Convert the data below into a Markdown table with the columns Row and Line. Number each line in Row and put its text in Line, leaving out blank lines.

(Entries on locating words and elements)
•••
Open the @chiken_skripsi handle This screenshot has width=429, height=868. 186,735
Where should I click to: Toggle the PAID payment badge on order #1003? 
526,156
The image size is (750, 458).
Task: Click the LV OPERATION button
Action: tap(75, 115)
•••
Solved exercise
| Row | Line |
|---|---|
| 1 | Open the @chiken_skripsi handle This screenshot has width=429, height=868. 186,735 |
| 2 | Where should I click to: Toggle the PAID payment badge on order #1003?  |
| 3 | 526,156 |
| 4 | The image size is (750, 458). |
| 5 | Task: Click the LV OPERATION button |
| 6 | Action: tap(75, 115) |